I've got an XL systems decoder (Manufacturer for MRC).
Was working good, and I was fooling around with the settings for back EMF speed control.
Changing them on program track, going back on the MAIN, running a train forward- backward- fast-slow.
I'm using JMRI, decoder pro with an Arduino and motor shield.

The loco, Athearn F7 stopped running in reverse!

Figured I needed to reprogram, but.

Decoder pro giving me an error 308, No acknowledge from locomotive .
Tried the single CV writing, same error.
Tried another locomotive on the program track, and decoder pro finds everything on that loco.
Checked for F7 decoder connection to rails, and any obvious short but did not find any. (Opened it up)

Is the decoder trash now?


----------



## CTValleyRR (Jul 26, 2014)

Maybe... and this kind of confirms that MRC still hasn't gotten it's arms around making quality decoders (unless this is an older model).

Try setting CV8 to a value of 8. This restores factory defaults.

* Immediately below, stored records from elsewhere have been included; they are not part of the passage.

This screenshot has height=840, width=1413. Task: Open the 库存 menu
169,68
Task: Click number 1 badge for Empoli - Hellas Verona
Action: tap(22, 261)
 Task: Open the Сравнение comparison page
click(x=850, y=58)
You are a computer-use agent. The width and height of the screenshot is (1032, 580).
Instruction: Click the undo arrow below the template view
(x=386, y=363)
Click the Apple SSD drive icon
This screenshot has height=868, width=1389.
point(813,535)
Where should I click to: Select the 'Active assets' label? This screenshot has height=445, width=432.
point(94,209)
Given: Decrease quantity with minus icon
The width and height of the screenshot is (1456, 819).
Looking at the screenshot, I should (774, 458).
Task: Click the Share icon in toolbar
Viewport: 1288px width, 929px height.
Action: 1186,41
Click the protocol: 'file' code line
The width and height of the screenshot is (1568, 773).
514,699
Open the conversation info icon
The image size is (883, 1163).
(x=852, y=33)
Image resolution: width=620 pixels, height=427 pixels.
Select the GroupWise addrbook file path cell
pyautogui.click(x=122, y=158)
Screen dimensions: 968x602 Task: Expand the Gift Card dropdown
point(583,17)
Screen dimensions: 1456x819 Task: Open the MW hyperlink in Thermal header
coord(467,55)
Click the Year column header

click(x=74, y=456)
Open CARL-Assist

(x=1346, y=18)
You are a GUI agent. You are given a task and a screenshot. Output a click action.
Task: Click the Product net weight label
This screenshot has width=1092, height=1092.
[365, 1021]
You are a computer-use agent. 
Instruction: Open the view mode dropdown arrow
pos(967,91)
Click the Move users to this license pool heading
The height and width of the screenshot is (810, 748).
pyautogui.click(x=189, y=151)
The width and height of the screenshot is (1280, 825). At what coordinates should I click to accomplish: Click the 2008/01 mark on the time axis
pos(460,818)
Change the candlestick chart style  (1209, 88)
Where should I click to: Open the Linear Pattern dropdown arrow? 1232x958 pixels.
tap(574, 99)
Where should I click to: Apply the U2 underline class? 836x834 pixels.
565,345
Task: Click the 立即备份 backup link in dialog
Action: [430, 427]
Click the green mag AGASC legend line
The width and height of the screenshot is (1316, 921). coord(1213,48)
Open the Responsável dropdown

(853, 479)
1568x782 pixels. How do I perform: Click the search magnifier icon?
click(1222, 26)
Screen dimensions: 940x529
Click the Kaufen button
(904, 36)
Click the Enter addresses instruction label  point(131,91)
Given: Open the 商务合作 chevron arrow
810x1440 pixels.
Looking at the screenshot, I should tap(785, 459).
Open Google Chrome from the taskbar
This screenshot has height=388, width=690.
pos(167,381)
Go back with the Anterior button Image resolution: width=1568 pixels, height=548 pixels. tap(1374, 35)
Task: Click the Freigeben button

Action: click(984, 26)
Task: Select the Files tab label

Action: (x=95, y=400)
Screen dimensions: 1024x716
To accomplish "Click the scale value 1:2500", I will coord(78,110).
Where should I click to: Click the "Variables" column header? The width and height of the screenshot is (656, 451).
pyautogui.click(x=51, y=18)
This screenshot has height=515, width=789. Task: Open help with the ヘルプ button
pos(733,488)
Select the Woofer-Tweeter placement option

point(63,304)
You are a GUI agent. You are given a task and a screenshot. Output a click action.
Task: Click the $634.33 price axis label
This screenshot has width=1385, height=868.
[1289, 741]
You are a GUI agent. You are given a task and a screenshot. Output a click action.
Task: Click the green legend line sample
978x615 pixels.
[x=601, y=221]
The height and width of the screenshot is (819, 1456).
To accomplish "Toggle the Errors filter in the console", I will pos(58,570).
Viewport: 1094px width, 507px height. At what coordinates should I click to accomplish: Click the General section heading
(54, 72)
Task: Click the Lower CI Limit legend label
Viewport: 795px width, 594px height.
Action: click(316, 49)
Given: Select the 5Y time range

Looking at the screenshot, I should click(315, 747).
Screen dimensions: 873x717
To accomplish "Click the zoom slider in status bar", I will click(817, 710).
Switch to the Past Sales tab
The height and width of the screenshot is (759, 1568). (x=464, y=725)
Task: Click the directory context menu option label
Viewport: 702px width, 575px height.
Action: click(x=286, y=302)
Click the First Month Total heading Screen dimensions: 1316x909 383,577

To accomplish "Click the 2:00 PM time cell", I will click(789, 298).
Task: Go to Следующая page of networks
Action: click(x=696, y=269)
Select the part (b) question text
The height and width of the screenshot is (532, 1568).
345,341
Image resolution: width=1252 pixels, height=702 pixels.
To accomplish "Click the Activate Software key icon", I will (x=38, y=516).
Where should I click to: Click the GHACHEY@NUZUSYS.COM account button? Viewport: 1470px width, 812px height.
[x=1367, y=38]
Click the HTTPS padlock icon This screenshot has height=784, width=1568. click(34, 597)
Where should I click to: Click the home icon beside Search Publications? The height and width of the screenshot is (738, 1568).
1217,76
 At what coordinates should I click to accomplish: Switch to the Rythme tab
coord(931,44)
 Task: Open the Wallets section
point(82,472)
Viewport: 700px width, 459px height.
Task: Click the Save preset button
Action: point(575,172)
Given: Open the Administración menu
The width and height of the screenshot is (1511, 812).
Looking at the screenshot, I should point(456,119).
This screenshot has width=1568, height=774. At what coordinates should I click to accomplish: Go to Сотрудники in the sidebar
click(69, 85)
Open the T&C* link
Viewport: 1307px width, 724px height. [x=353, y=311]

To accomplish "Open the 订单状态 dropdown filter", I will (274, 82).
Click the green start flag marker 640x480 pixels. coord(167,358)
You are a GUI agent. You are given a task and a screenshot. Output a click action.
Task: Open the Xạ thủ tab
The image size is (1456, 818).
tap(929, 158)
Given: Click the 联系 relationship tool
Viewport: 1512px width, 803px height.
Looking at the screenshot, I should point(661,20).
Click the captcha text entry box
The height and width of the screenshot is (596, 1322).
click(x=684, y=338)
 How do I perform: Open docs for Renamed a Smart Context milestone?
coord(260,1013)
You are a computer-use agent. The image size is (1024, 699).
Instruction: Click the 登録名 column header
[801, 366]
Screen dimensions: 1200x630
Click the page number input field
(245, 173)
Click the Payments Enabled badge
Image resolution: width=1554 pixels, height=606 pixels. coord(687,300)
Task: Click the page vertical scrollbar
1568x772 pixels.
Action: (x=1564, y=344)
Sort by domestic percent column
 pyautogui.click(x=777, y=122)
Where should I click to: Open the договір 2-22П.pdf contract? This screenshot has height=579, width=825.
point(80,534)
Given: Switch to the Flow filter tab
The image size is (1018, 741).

May not work, since your system doesn't sound like it wants to talk to the decoder, but it's worth a shot.


----------



## Dennis461 (Jan 5, 2018)

Just an update, nothing I tried could get the decoder to respond; programming on main, programming on program track, single CV writing. Switching to Digitrax.


----------



## CTValleyRR (Jul 26, 2014)

I use non-sound decoders from Digitrax, NCE, and TCS, with uniformly excellent results. I have not had a good experience from decoders sold by Bachmann, and I don't recommend an MRC-branded one (despite being a huge fan of their DCC systems).


----------



## MichaelE (Mar 7, 2018)

Try eliminating decoder Pro and any other 'middleman' you are using and try using straight DCC as see if you get a responce.


----------



## Dennis461 (Jan 5, 2018)

decoder Pro is not a 'middleman" as I see it. It is the controller for the Arduino which cannot run without the PC connected to it.


----------



## MichaelE (Mar 7, 2018)

You have no pain Jane direct DCC control then?


----------



## Dennis461 (Jan 5, 2018)

I pulled out the XL and put in Digitrax. Running a consist now.
Sound in the Bachmann F7B, SDXH166D 
Plain decoder in the Athearn F7A, DZ123


----------